----- SUPPLIED MATERIAL

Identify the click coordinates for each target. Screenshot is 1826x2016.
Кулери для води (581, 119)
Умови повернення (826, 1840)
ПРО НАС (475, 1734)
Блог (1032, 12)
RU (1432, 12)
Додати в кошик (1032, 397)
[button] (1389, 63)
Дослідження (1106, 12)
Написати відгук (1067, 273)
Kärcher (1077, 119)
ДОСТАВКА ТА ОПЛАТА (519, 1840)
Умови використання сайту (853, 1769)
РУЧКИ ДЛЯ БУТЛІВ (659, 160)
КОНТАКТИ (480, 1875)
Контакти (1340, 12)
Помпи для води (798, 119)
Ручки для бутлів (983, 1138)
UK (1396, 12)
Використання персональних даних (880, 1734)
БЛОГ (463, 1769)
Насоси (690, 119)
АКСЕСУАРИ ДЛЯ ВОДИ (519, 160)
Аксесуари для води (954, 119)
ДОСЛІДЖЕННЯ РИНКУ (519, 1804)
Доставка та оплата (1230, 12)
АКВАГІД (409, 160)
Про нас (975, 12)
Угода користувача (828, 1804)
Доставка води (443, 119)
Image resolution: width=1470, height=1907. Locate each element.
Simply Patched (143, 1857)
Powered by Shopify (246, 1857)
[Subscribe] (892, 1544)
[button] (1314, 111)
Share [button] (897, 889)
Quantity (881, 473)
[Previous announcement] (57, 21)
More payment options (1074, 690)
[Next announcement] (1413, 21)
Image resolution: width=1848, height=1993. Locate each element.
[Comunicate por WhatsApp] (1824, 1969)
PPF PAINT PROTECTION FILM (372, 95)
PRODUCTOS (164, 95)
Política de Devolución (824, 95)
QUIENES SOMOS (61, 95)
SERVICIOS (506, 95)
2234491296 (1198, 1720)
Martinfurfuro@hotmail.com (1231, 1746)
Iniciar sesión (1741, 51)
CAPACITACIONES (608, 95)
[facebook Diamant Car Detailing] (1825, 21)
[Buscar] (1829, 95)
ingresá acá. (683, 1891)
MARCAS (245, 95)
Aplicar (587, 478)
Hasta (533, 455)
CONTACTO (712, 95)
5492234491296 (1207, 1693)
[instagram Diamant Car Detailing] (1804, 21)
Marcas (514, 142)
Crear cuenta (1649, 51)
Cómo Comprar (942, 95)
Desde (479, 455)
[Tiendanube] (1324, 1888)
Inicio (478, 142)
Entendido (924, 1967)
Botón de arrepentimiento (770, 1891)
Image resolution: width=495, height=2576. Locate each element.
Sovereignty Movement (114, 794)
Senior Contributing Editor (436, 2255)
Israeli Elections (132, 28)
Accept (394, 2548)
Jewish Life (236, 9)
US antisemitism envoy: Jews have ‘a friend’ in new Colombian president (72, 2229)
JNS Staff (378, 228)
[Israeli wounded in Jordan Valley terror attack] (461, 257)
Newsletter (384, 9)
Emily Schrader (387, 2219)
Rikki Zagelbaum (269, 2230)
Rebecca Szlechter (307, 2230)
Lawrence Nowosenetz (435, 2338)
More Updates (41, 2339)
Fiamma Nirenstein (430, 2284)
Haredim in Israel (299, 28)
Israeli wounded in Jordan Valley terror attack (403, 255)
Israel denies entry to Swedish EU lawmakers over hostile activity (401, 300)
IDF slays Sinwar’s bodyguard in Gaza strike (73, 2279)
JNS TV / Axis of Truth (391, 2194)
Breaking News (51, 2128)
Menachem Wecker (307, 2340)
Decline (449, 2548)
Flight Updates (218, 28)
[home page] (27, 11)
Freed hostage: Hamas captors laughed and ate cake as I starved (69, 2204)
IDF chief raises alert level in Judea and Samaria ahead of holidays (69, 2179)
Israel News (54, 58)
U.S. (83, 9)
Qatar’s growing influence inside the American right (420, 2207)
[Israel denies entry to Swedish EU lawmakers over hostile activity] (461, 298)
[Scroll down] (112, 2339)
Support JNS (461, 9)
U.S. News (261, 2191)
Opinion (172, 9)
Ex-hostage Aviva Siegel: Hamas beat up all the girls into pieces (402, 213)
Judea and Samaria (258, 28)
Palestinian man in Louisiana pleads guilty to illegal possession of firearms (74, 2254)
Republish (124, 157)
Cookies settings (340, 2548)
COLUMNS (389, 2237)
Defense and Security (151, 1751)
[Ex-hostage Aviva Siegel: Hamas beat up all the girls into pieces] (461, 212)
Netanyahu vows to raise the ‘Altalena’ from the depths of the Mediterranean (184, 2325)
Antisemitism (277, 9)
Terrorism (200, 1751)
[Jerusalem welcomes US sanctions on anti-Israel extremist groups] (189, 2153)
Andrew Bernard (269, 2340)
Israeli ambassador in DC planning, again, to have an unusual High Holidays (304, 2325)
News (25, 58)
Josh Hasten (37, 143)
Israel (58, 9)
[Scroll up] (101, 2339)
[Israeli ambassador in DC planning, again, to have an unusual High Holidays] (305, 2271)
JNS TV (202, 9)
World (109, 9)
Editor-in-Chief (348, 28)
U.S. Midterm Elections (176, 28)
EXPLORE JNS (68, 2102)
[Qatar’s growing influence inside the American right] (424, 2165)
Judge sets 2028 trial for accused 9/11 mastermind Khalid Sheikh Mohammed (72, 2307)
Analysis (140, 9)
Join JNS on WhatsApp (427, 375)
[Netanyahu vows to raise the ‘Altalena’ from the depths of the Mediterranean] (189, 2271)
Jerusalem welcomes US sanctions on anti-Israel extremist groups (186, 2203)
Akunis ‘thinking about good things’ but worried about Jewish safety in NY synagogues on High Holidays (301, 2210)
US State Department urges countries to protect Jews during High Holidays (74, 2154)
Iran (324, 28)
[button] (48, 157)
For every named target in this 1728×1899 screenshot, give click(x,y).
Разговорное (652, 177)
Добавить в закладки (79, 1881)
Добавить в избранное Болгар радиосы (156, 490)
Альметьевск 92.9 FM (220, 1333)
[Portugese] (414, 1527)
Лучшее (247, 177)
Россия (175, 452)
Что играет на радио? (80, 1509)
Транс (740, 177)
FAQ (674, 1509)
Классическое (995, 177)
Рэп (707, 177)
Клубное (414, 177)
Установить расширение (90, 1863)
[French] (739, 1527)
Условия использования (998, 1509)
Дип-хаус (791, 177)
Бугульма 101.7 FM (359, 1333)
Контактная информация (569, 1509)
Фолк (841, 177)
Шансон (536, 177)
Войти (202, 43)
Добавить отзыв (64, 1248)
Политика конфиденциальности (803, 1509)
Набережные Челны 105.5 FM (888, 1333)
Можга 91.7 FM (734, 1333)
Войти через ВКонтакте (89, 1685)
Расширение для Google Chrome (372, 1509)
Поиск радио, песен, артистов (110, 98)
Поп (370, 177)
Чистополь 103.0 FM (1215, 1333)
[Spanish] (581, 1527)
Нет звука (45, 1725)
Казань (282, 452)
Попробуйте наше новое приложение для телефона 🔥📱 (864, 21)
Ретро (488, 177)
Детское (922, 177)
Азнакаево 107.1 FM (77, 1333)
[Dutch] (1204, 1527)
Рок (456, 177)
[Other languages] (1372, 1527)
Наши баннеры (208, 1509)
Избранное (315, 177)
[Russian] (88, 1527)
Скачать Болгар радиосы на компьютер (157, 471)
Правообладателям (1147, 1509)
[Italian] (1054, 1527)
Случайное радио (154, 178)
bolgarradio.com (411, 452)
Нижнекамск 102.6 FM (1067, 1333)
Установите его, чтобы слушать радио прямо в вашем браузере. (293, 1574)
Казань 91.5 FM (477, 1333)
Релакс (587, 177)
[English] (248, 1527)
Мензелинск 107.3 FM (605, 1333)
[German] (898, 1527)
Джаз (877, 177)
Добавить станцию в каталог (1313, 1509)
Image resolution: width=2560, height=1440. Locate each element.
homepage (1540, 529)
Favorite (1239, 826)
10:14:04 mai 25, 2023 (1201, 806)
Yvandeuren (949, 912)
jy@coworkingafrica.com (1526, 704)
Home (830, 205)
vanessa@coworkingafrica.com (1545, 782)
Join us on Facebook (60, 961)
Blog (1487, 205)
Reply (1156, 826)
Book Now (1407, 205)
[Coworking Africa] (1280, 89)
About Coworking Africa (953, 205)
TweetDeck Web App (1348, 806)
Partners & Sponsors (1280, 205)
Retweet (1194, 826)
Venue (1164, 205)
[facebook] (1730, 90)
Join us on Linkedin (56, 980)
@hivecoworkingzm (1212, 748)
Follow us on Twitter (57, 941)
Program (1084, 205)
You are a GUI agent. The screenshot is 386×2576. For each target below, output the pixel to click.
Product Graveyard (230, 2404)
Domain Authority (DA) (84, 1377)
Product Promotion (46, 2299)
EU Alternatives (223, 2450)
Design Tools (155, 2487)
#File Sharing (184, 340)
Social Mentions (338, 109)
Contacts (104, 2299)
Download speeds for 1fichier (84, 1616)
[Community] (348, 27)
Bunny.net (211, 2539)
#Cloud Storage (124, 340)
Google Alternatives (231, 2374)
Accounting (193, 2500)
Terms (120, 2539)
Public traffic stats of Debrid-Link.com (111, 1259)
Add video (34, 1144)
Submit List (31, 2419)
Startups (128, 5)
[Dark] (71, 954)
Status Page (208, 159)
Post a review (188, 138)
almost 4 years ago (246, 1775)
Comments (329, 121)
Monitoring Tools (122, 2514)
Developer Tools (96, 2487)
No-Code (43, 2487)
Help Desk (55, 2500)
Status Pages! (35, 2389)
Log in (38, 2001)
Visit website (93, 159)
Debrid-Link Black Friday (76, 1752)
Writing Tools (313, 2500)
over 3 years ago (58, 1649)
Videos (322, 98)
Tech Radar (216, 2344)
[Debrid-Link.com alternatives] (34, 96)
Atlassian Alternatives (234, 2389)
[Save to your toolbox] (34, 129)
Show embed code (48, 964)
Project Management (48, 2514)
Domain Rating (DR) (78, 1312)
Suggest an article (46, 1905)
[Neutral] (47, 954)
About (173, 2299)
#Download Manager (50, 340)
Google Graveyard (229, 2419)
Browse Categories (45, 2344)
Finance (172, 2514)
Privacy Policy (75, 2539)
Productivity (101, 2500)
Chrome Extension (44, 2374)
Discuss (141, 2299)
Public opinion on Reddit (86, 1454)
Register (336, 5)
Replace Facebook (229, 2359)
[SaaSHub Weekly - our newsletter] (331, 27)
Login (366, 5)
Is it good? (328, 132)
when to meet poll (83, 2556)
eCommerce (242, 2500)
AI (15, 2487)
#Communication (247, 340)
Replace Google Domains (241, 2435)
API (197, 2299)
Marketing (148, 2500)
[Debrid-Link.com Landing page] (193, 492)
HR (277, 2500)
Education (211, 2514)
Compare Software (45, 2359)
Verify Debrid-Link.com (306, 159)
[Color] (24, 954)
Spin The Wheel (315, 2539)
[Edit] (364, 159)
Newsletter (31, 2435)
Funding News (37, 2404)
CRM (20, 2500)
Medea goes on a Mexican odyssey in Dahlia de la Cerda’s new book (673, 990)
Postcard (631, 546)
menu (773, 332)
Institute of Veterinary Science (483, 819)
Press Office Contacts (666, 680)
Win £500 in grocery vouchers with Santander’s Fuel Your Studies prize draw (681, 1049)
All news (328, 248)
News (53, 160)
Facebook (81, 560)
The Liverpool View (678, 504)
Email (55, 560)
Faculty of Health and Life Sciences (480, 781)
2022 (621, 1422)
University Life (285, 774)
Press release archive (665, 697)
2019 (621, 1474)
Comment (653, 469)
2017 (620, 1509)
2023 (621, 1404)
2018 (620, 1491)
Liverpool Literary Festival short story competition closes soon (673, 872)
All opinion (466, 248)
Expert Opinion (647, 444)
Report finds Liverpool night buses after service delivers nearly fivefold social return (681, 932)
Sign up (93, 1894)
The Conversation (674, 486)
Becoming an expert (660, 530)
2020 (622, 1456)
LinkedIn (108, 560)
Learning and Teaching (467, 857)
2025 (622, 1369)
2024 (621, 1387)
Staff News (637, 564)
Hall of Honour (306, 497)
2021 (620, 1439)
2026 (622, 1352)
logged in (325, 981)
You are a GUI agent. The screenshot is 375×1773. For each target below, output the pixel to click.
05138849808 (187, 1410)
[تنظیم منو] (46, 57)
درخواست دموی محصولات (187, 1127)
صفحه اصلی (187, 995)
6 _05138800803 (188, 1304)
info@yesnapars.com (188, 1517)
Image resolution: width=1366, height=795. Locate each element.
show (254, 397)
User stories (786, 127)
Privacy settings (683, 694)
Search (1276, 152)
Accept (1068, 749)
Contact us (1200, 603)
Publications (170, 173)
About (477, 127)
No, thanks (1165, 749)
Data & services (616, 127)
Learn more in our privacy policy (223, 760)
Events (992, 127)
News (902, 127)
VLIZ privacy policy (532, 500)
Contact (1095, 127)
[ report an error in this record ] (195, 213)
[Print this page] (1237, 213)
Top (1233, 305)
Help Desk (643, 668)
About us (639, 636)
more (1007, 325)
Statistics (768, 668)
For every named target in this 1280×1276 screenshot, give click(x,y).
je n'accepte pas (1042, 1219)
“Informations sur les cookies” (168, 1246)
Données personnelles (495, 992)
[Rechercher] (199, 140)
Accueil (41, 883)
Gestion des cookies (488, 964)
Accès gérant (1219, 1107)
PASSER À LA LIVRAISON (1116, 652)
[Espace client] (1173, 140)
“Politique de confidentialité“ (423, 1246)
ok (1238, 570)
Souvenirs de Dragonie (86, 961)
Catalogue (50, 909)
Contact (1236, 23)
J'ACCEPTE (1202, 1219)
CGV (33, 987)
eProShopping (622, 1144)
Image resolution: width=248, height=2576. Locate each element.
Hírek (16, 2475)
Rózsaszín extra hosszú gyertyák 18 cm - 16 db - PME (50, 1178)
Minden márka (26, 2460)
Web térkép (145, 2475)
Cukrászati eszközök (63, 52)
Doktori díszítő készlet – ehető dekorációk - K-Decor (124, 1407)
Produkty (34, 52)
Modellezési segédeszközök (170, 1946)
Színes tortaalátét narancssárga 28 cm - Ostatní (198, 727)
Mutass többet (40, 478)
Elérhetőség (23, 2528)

----------

» WHAT TO WORK ON:
After locating the line holding "Facebook (81, 560)" above, output exactly that line and every line after it through the line holding "صفحه اصلی (187, 995)". Include nothing else.

» TASK ANSWER:
Facebook (81, 560)
The Liverpool View (678, 504)
Email (55, 560)
Faculty of Health and Life Sciences (480, 781)
2022 (621, 1422)
University Life (285, 774)
Press release archive (665, 697)
2019 (621, 1474)
Comment (653, 469)
2017 (620, 1509)
2023 (621, 1404)
2018 (620, 1491)
Liverpool Literary Festival short story competition closes soon (673, 872)
All opinion (466, 248)
Expert Opinion (647, 444)
Report finds Liverpool night buses after service delivers nearly fivefold social return (681, 932)
Sign up (93, 1894)
The Conversation (674, 486)
Becoming an expert (660, 530)
2020 (622, 1456)
LinkedIn (108, 560)
Learning and Teaching (467, 857)
2025 (622, 1369)
2024 (621, 1387)
Staff News (637, 564)
Hall of Honour (306, 497)
2021 (620, 1439)
2026 (622, 1352)
logged in (325, 981)
You are a GUI agent. The screenshot is 375×1773. For each target below, output the pixel to click.
05138849808 (187, 1410)
[تنظیم منو] (46, 57)
درخواست دموی محصولات (187, 1127)
صفحه اصلی (187, 995)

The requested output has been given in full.